Tally how many lines of the data below contain the word "icon", and reply with that number alone.

### RECORD EXTRACTS
------------------------------
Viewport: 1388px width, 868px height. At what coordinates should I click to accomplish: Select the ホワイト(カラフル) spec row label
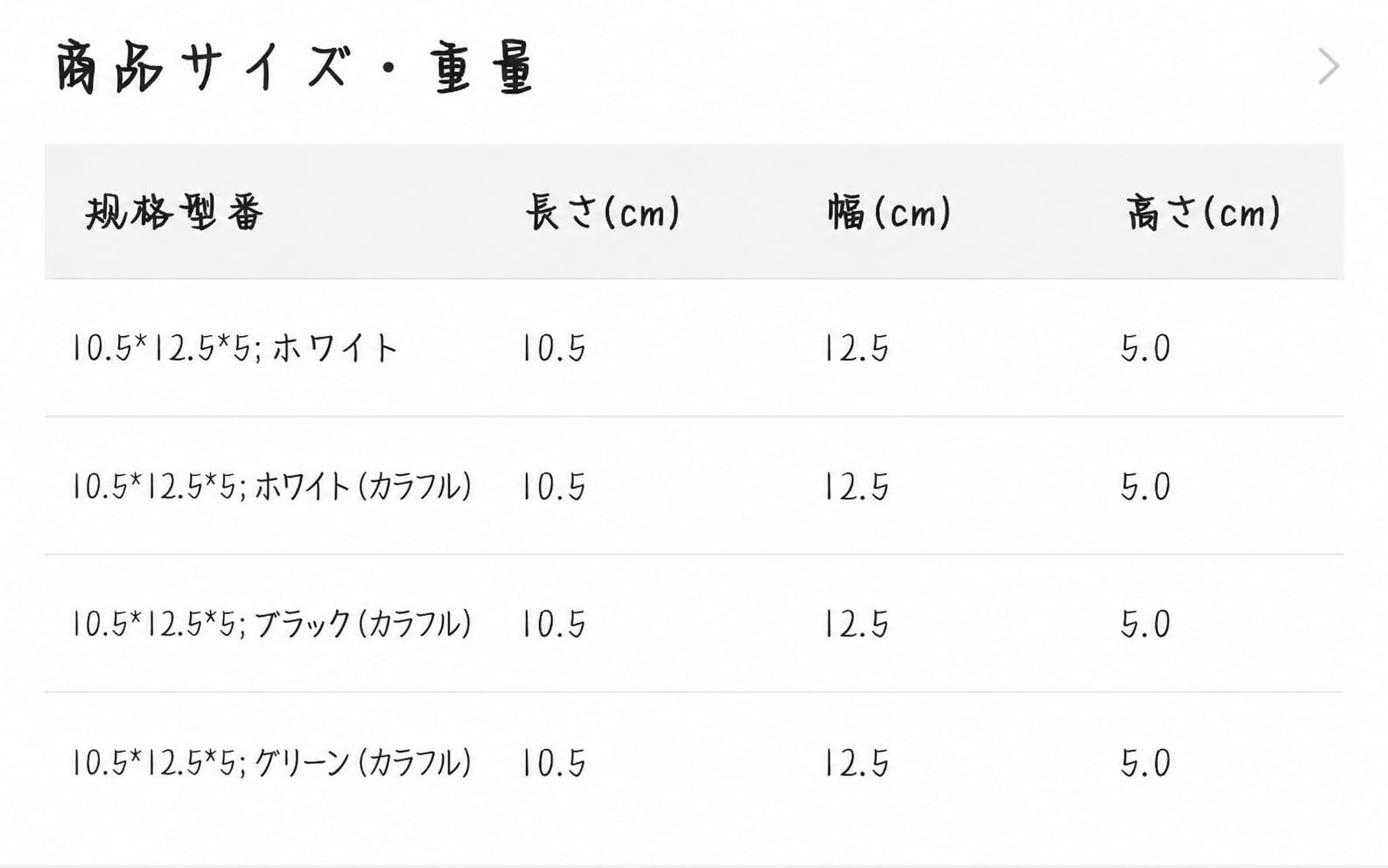(x=272, y=486)
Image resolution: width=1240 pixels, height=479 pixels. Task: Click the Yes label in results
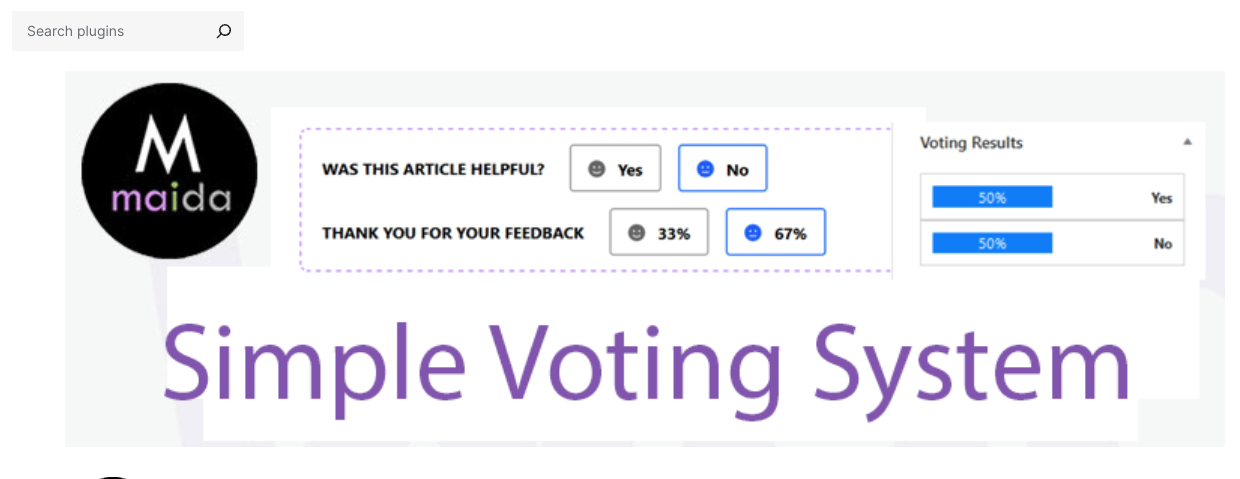pos(1161,198)
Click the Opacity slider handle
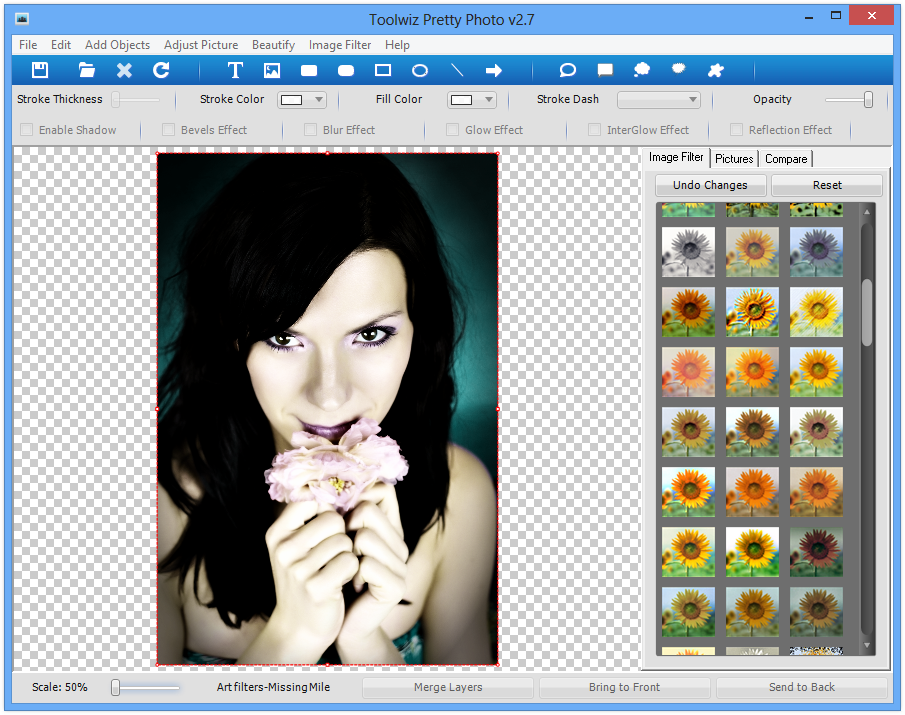905x715 pixels. point(868,100)
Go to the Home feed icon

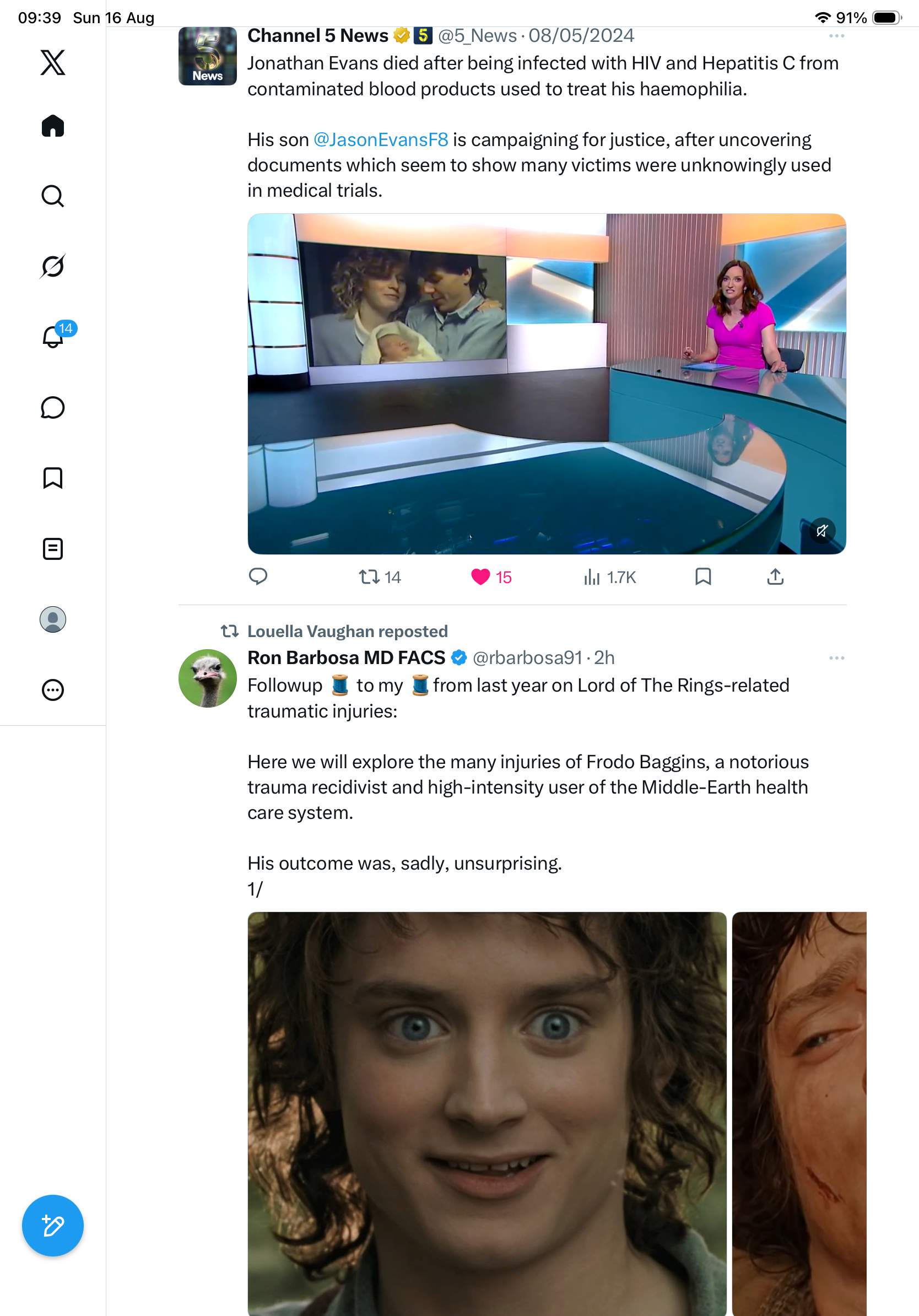[53, 126]
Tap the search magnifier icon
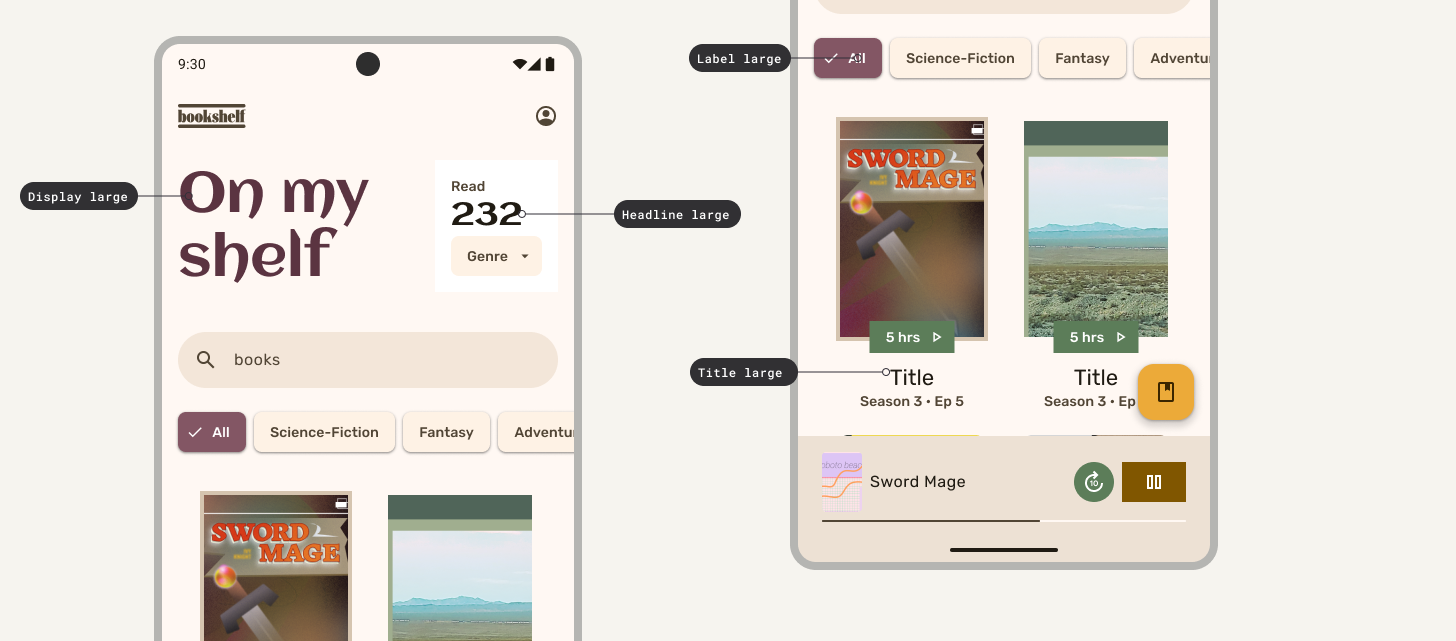The height and width of the screenshot is (641, 1456). point(206,360)
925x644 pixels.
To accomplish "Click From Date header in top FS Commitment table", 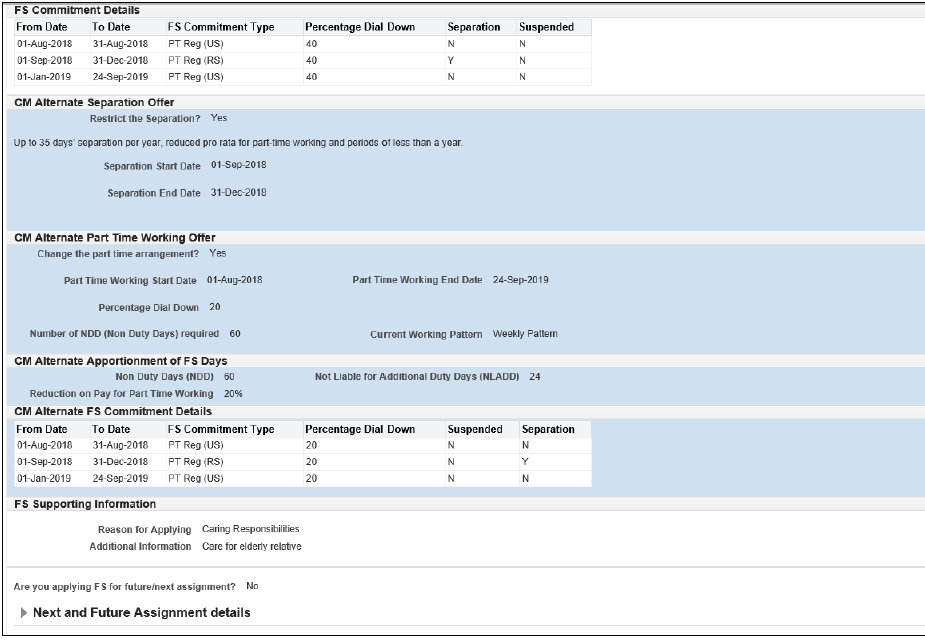I will pyautogui.click(x=42, y=27).
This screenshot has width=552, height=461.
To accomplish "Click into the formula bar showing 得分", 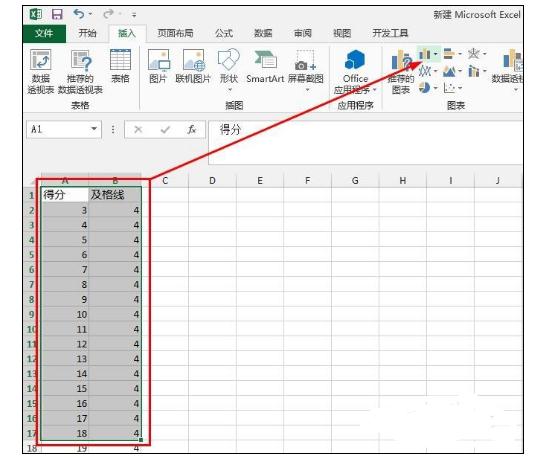I will (365, 143).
------------------------------
### RESPONSE TO THE EXERCISE
2